WHAT IS BEING ASKED: From the records below, output exactly the lines running from the line containing "Collapse the Materialien" through the line containing "Select the gray checkmark on first card", and no others.

RECORDS TO USE:
********
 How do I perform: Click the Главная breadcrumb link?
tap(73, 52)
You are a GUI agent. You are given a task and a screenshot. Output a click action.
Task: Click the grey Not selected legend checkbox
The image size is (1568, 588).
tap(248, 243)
********
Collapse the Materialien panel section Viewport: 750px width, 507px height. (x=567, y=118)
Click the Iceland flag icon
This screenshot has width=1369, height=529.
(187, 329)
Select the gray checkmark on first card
********
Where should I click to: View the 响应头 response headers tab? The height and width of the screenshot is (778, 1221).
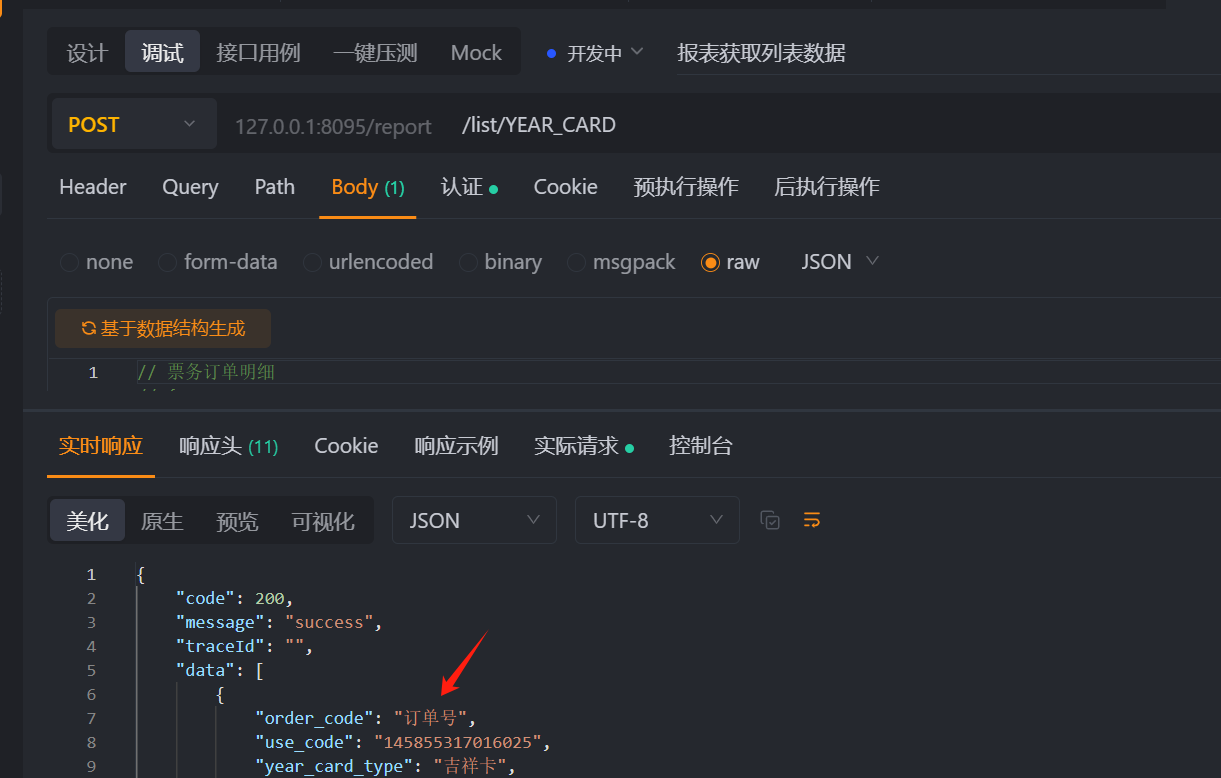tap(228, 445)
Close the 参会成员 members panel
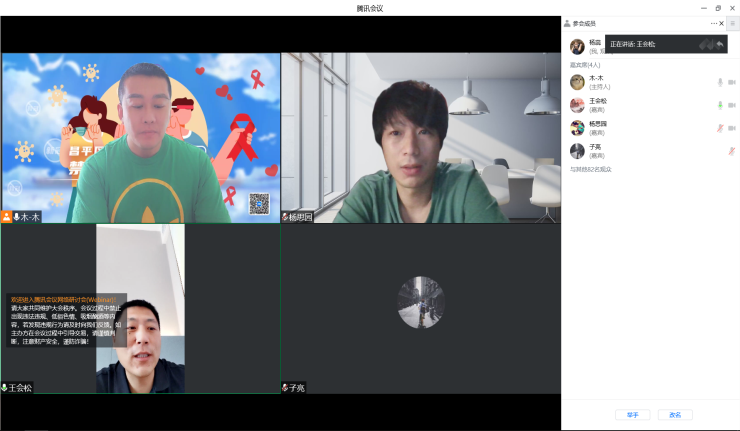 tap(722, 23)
********
TASK SOLUTION:
Collapse the Materialien panel section Viewport: 750px width, 507px height. (x=567, y=118)
Click the Iceland flag icon
This screenshot has width=1369, height=529.
(187, 329)
Select the gray checkmark on first card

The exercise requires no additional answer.